Sinners will entice our children. We are enticed by sinners.
It happens. It's uncertain to how it will happen, but it happens.
When it does happen, the son is to remember who he is and what his father said.
Adam and Eve forgot who they were. What was the temptation?
Eat of this fruit, you'll become wise. You'll become like God if you eat this fruit. Weren't they already made in the image of God?
I think they forgot who they were in the temptation. They ate of the fruit of the tree of the knowledge of good and evil rather than hearing their creator's instruction.
They abandoned the word of their creator for another word, for the enticements of the serpent.
This is an issue that runs deep in all those born of Adam.
But remember who you are and remember what your father has said. Do not consent.
Do not consent. And this remembering who we are and this admonition, do not consent, runs the entire gamut.
It is thoroughly applied to everything in verses 11 through 15. The son is to remember that he is his father's son.
And when the sinners entice him, his best reply begins this way. Who are you to say that to my father's child?
Hang on a second. I'm my father's son. Who are you to talk that way to the child of my father?
Why? That's the identity that was handed to him. That's the one that was given to him. That's the one that's been taught to him and revealed in his life.
Hang on. I belong to my father. He has given me his instructions and I adhere to him.
I submit to his instructions. Therefore, I'm rejecting your enticements. That's what's at stake. And all throughout, he is to not consent.
Every facet of the enticement must be refused. Don't agree with anything. How do we fight against temptation?
Remember that you are your heavenly father's child and disagree, disagree with everything, disagree right away, refute every phrase, rebut every word.
Do not consent. Don't let sin get a replying word in edgewise. Smother temptation with a series of not only that, but also with furthermores.
Argue against their punctuation if you have to. Do not consent.
Why? We're not going to have a conversation that presumes the validity of the diabolical.
This is what the sinners do. They think you're gullible. They think you're sinful, the father says to the son.
They think that you accept their premise that getting wealth easily is worthwhile.
That getting a whole lot of wealth, no matter what it takes, is the whole goal. They think you're gullible enough to believe that.
They are coming to you with that premise in hand. He says, don't consent. Don't agree. You don't start there.
Start with what? Start with what he's given to his son already.

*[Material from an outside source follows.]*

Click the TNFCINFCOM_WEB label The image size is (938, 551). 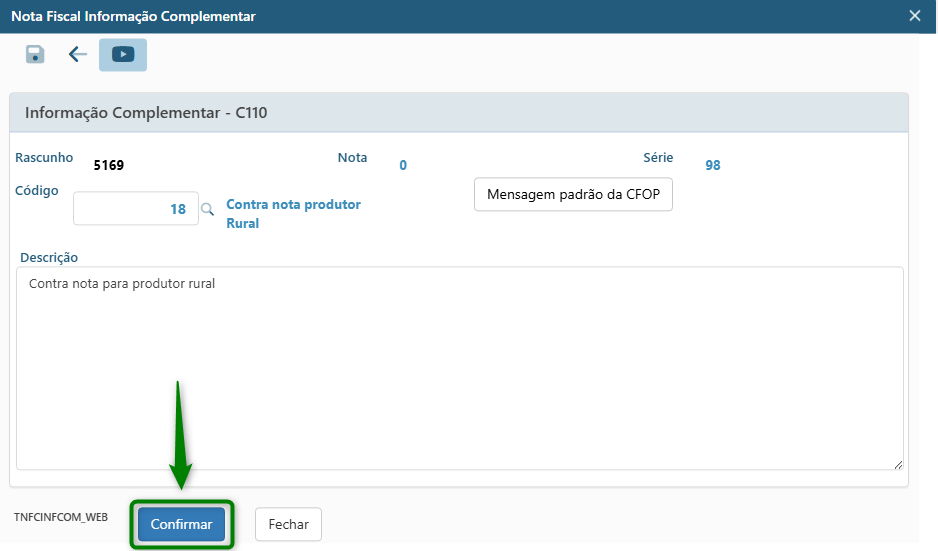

Devotion. My son. My son.
My son. What has your father done for you? What has your mother done for you? What are the words that they have given to you? Do not consent.
So, devotion is what we start with. So, do not consent at all. We're not going to have a conversation that presumes the validity of the diabolical.
We're going to have a different conversation that begins with this, the preeminence of Christ. We're going to start with the superiority of his wisdom.
That's the kind of conversation we're going to have. That's the grounds on which we're going to proceed. I mention this because we see in the text, you know how
Solomon gives his son something before he says, reject what they offer.
It's been said you can't beat something with nothing. It's not simply, just say no.
No, it's, my father said this. Wisdom says this.
And I take that and I hold that and this is what I use to say no to the enticements of the sinners.
Let's close in prayer. Father, I thank you so much for the time that you've given us in your word. I pray that you would remind us again and again as we reflect upon Christ who we are as your children, that we may thoroughly and eagerly own you as our heavenly father.
And we thank you that you have not left us without your wisdom and without your instruction. And I pray that we would take it up with all manner of devotion and that we would, in holding fast to you, hold fast to your words.
And I pray, father, that you would glorify yourself in our lives as you conform us to the image of your son.